If Teerasil does somehow end up in Spain, he may come up against Singapore's star midfielder Hariss Harun. In 2012, Jose Mourinho's agent Jorge Mendes took up the 22 year-old's case with the promise of a move to Europe, probably Iberia. It never quite happened in the summer and hopes of a January transfer have been hit by a fractured shin sustained during national team action in November. "...If Mendes gets me into a European club, you can be sure I won't waste the chance. It's the chance I've been waiting for," Hariss, who made his international debut at the tender age of 16, said last year. His time will come.
Yun Suk-Young is not the only player to have been linked with AC Milan, a club that has started to make eyes at the Asian market, though has a lot of ground to make up on a number of English and Spanish rivals. Iran international Karim Ansarifard is another name linked with the Rossoneri, with Milan officials visiting both Tehran and Seoul in recent weeks. It is common for local media in both cities, especially the Iranian capital, to put two and two together to make hype. For the 22 year-old Persepolis poacher, the San Siro is not on the cards - but local papers have been writing about Celtic and Borussia Dortmund for weeks.
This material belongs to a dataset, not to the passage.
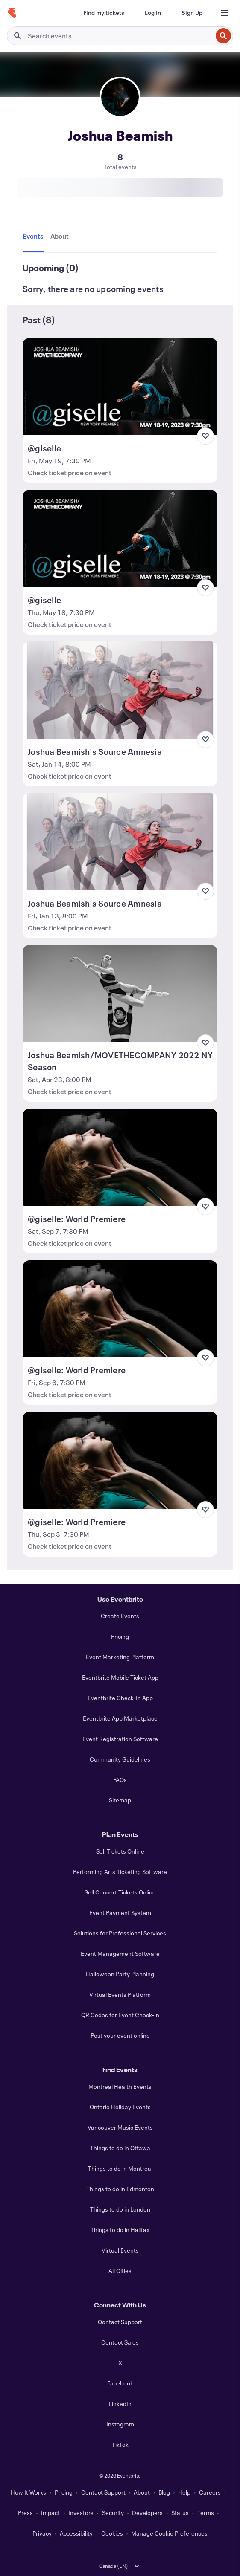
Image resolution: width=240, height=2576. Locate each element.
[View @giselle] (120, 386)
Some deals are likelier than others and Australian star Tom Rogic is close to a Reading move. The 20 year-old is seen as the top prospect in the A-League and recently broke into the national team. Physically imposing, technically adept and one of those players who can rise above a frantic fray, the offensive midfielder caught the eye of Chinese and Korean clubs in the 2012 Asian Champions League while in action for Central Coast Mariners. The Asian teams dragged their heels, an indecision they may regret, but would anyway struggle to match the lure of the English Premier League, even if it is a fierce relegation battle.
Rogic may or may not help Reading survive. Regardless, his signing is not about the next four months but the next four years and beyond and there are not that many deals done in January that you can say that about.